Moritz Zwierzina, First Lieutenant

Moritz Johann Maria Zwierzina, Oberleutnant
16 May 1834 - 25 March 1900
Brother of the author's paternal Grandfather
Johanna Rainer's paternal Grandfather
Son of Johann Zwierzina1792 and Maria (née Biedermann)

Oberleutnant - Moritz Zwierzina c1859
Komissär der Finanzwache - Moritz Zwierzina
Picture courtesy Johanna Rainer (née Zwierzina)
Picture courtesy Johanna Rainer (née Zwierzina)

It should be pointed out that his first name is spelled three different ways among the old papers. The most authentic looking one spells his full name as "Mauritz Johann Maria" - other spellings we see are Moritz, and Moriz. I will use "Moritz" because the family seems to have preferred that.
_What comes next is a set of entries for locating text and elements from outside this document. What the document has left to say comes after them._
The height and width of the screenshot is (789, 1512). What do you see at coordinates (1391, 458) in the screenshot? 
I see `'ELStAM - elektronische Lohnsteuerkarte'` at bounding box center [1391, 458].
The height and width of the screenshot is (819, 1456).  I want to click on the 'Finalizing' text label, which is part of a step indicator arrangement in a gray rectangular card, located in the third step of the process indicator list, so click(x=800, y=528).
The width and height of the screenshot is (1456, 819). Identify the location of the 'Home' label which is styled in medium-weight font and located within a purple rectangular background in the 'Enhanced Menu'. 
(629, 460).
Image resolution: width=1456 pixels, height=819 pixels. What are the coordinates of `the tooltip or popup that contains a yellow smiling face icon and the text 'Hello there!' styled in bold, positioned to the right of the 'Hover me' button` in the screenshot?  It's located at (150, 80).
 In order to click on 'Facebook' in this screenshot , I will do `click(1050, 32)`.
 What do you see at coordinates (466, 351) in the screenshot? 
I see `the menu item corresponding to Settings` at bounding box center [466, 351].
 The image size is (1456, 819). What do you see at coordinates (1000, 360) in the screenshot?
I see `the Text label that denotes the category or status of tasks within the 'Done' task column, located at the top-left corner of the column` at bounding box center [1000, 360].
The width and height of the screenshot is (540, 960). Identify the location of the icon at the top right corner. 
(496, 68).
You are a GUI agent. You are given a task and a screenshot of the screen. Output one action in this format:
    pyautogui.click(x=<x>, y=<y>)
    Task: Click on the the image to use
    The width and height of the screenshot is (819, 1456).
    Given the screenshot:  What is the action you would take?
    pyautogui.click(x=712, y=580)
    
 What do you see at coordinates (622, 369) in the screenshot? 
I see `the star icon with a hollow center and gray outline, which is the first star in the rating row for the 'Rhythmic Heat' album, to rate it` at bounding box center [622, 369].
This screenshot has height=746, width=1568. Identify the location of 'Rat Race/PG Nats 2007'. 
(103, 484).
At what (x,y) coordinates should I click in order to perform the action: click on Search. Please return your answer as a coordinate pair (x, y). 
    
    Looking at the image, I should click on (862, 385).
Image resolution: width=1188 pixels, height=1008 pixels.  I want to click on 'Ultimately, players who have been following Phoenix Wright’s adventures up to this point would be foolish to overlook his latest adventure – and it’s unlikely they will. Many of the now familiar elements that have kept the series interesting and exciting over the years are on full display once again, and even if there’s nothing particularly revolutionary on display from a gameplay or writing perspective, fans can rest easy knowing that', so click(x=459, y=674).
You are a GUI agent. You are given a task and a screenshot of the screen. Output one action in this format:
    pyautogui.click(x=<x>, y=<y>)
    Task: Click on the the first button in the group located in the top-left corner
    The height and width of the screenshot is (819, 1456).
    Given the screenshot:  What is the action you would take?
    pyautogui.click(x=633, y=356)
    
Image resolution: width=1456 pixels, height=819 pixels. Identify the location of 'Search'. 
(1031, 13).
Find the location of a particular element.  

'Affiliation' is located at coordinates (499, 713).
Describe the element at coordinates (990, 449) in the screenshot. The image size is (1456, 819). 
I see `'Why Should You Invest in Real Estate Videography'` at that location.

He was born in Neutitschein (now Navy Jicín) in Moravia, Czech Republic, a small town of about 11,000 mostly ethnic German inhabitants. He died in Prague (Praha), capital of the Czech Republic.

We know from his uniform in the picturen that Moritz was an officer in the military of the Austro-Hungarian Empire of Franz Joseph I. We also know that there was the huge and decisive battle Between Austria and Germany at Königgrätz (Hradec Králové) on 3 July 1866. The author's grandfather fought in that battle, so it is easy to assume that his brother, a fellow officer of the same army, would also have been somehow affected by that historic battle. But fate was good to Moritz Zwierzina - he wanted to get married.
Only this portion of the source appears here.